Pour autant, l'histoire des sciences ne manque pas de situations où les hommes se sont heurtés à des paradoxes défiant a priori la raison ! Pour ne citer que cet exemple, comment ne pas partager la perplexité de Galilée face au concept de "vitesse instantanée" ? Zénon d'Elée, bien avant lui, avait déjà noté le paradoxe : pour qu'il y ait vitesse, il faut qu'il y ait déplacement ; or, en un instant, il n'y a aucun déplacement. Donc... pas de vitesse. Comment une flèche lancée par un arc peut-elle alors fendre l'air ? Pour l'entendement, il s'agit là d'un sacré défi ; néanmoins, ce concept ne nous pose plus aucun problème, habitués que nous sommes aux compteurs de nos voitures qui nous indiquent directement les fluctuations de la vitesse. La technologie a cette fois-ci parfaitement joué son rôle de "dompteur d'intuition" ! Mais la physique quantique présente une difficulté tout autre. Et les chercheurs eux-mêmes ont du mal à savoir si leur intuition a vraiment bougé depuis qu'ils ont abordé les concepts quantiques de dualité ou de non-localité sur les bancs de l'université, où s'ils ont simplement fini par admettre l'inadmissible : "Notre génération de physiciens a réussi à apprendre la physique quantique sans trop de difficulté parce que l'on y est entré par le formalisme, et que le formalisme est parfaitement robuste et logique", explique Michel Brune. "Nous ne nous sommes véritablement posé des questions quant à l'étrangeté quantique que bien après avoir appris, en prenant du recul", se souvient le chercheur. Et il est loin d'être le seul : "Quand j'ai commencé à étudier la théorie quantique, en faculté, ses étrangetés étaient un dogme qu'il ne venait à personne de remettre en question, car il n'y avait même pas un langage pour le faire", précise Alexeï Grinbaurn, physicien et philosophe de la physique au CEA. La dualité, la non-localité... ça faisait partie des meubles !"
----
CONSIGNE DONNÉE A: Pouvez-vous recopier intégralement le texte sur l'intuition face à la physique quantique ?
CONSIGNE DONNÉE B: Dans la liste, pouvez-vous redonner uniquement la partie qui s'ouvre sur la ligne contenant "You are a computer-use agent. Image resolution: width=2576" et se ferme sur celle contenant "[x=963, y=526]", en substituant "pen" à "pencil" et en laissant tout le reste intact ?
La liste n'a aucun lien avec le texte sur l'intuition face à la physique quantique.

[Relevés de pointage de texte et d'éléments]
----
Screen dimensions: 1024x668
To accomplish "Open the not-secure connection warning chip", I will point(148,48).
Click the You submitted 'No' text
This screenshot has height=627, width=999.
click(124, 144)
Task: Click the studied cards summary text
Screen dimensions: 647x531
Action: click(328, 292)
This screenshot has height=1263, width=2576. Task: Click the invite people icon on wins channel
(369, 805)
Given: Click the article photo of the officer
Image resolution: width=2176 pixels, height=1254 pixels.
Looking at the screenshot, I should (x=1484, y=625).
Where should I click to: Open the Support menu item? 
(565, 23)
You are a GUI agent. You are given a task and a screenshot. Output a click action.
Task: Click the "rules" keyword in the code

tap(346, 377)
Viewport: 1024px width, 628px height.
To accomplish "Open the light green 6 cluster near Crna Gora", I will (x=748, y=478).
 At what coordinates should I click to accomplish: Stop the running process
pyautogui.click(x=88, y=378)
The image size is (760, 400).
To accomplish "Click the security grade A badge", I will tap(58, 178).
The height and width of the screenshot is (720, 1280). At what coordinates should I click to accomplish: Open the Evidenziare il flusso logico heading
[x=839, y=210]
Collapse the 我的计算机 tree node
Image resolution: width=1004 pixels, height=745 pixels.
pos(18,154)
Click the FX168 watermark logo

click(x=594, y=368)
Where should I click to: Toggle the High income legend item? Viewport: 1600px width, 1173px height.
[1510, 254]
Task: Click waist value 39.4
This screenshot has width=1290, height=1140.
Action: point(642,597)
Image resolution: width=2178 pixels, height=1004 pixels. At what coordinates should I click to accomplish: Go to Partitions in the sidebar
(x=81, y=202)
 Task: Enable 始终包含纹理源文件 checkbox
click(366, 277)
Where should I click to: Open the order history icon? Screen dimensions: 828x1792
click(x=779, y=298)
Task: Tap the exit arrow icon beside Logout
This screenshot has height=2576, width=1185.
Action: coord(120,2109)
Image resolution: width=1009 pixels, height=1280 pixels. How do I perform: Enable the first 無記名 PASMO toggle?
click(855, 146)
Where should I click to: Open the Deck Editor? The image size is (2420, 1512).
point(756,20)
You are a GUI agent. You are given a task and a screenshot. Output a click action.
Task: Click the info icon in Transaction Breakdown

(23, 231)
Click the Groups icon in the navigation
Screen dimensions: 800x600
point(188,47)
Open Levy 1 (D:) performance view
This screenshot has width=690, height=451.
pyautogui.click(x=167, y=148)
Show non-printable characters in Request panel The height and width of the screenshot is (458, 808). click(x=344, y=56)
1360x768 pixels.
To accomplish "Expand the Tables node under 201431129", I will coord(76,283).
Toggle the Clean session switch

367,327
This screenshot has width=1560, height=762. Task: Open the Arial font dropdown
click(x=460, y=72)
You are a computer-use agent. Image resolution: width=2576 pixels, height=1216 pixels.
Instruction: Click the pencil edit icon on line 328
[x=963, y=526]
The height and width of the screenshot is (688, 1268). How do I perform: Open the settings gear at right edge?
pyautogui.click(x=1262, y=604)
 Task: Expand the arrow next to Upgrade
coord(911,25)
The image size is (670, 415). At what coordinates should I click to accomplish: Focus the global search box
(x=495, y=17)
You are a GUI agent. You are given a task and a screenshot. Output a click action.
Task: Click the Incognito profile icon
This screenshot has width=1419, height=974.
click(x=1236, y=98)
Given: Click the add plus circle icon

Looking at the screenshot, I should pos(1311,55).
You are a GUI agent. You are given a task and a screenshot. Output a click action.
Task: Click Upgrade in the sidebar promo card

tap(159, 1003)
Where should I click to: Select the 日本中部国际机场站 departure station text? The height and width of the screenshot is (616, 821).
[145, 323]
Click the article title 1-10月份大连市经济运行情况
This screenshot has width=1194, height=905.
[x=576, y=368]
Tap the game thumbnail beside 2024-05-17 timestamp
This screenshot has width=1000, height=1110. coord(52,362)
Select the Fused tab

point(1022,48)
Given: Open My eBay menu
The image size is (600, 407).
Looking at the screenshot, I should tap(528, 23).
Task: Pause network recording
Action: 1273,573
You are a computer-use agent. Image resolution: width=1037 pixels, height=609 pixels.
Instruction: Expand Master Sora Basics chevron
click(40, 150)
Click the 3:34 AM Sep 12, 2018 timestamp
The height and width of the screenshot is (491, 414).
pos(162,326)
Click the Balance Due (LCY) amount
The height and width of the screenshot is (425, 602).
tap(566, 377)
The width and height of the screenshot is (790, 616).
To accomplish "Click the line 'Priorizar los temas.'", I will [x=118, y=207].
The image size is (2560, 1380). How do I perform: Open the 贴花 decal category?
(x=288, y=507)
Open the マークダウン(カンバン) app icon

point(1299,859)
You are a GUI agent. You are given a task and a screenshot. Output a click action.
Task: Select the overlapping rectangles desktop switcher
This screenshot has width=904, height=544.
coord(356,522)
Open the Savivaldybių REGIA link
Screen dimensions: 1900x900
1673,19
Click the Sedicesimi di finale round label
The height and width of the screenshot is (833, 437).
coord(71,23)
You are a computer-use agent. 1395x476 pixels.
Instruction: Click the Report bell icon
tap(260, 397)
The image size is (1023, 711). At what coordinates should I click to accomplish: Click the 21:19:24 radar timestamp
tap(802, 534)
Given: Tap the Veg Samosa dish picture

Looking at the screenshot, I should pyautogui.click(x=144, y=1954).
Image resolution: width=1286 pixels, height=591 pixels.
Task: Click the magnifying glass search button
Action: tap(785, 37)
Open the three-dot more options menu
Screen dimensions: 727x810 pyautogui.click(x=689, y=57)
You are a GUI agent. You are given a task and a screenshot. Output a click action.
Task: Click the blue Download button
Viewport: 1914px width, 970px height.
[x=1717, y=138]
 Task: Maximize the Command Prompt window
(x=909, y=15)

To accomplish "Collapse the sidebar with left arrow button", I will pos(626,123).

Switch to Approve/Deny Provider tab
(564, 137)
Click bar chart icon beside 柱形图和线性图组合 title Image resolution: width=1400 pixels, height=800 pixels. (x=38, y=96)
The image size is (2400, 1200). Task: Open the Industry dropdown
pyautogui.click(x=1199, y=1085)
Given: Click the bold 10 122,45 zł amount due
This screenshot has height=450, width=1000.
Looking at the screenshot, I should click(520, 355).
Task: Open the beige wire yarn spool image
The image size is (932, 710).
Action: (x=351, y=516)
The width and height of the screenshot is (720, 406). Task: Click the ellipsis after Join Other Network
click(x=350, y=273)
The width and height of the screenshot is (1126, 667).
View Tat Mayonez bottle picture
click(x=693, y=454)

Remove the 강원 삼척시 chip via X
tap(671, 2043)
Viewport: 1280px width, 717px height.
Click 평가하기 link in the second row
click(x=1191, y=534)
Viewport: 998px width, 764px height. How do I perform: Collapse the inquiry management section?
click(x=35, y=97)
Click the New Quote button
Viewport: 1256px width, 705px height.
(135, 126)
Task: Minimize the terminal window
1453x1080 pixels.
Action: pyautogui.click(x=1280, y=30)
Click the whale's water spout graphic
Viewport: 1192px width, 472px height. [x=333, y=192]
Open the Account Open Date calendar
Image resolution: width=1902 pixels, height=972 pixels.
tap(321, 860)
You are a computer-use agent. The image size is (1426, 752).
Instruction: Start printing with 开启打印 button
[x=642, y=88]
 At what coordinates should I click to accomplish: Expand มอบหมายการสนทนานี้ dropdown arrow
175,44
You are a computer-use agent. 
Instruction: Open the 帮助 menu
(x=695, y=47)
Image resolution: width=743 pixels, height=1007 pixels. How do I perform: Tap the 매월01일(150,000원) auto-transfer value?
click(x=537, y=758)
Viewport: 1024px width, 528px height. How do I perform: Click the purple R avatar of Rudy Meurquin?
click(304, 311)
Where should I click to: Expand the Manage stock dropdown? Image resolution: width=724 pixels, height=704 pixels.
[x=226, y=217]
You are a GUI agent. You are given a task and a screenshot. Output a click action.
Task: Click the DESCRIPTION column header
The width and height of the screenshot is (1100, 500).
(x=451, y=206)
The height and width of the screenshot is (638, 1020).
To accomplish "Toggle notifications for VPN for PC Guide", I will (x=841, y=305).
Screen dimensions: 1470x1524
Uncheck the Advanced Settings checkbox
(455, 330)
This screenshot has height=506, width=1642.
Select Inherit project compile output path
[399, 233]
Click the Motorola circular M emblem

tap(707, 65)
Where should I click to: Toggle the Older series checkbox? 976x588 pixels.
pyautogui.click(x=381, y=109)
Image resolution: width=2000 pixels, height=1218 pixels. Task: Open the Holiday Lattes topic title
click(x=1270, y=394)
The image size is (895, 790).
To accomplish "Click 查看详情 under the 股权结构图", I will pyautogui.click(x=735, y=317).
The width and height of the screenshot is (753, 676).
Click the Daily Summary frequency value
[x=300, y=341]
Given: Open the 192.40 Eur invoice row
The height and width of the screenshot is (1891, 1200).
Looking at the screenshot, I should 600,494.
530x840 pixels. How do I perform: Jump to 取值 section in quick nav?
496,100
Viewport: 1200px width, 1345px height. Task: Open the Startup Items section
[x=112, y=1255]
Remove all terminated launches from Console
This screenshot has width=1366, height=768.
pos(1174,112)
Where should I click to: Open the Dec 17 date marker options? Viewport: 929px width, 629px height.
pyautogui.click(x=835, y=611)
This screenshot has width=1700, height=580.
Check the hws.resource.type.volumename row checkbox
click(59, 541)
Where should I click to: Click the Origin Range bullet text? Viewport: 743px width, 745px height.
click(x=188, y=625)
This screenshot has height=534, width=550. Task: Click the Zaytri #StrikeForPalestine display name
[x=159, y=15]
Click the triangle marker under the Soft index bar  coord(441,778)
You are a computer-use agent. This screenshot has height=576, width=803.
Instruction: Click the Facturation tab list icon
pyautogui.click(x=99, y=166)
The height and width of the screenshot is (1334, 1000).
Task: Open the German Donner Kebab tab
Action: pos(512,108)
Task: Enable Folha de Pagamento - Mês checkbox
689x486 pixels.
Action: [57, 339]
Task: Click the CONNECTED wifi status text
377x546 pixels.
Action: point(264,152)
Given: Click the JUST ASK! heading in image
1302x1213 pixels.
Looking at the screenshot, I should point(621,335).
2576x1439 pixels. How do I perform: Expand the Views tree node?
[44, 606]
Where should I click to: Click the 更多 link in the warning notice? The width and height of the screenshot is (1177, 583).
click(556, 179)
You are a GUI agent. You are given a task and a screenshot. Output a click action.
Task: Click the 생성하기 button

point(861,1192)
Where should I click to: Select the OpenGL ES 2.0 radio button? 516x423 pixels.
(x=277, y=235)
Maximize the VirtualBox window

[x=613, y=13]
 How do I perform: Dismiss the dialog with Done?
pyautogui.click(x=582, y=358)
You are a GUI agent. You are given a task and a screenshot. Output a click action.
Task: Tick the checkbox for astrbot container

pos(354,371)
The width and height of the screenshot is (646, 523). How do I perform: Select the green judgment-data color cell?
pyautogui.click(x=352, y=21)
----
RÉSULTAT ATTENDU A:
Pour autant, l'histoire des sciences ne manque pas de situations où les hommes se sont heurtés à des paradoxes défiant a priori la raison ! Pour ne citer que cet exemple, comment ne pas partager la perplexité de Galilée face au concept de "vitesse instantanée" ? Zénon d'Elée, bien avant lui, avait déjà noté le paradoxe : pour qu'il y ait vitesse, il faut qu'il y ait déplacement ; or, en un instant, il n'y a aucun déplacement. Donc... pas de vitesse. Comment une flèche lancée par un arc peut-elle alors fendre l'air ? Pour l'entendement, il s'agit là d'un sacré défi ; néanmoins, ce concept ne nous pose plus aucun problème, habitués que nous sommes aux compteurs de nos voitures qui nous indiquent directement les fluctuations de la vitesse. La technologie a cette fois-ci parfaitement joué son rôle de "dompteur d'intuition" ! Mais la physique quantique présente une difficulté tout autre. Et les chercheurs eux-mêmes ont du mal à savoir si leur intuition a vraiment bougé depuis qu'ils ont abordé les concepts quantiques de dualité ou de non-localité sur les bancs de l'université, où s'ils ont simplement fini par admettre l'inadmissible : "Notre génération de physiciens a réussi à apprendre la physique quantique sans trop de difficulté parce que l'on y est entré par le formalisme, et que le formalisme est parfaitement robuste et logique", explique Michel Brune. "Nous ne nous sommes véritablement posé des questions quant à l'étrangeté quantique que bien après avoir appris, en prenant du recul", se souvient le chercheur. Et il est loin d'être le seul : "Quand j'ai commencé à étudier la théorie quantique, en faculté, ses étrangetés étaient un dogme qu'il ne venait à personne de remettre en question, car il n'y avait même pas un langage pour le faire", précise Alexeï Grinbaurn, physicien et philosophe de la physique au CEA. La dualité, la non-localité... ça faisait partie des meubles !"

RÉSULTAT ATTENDU B:
You are a computer-use agent. Image resolution: width=2576 pixels, height=1216 pixels.
Instruction: Click the pen edit icon on line 328
[x=963, y=526]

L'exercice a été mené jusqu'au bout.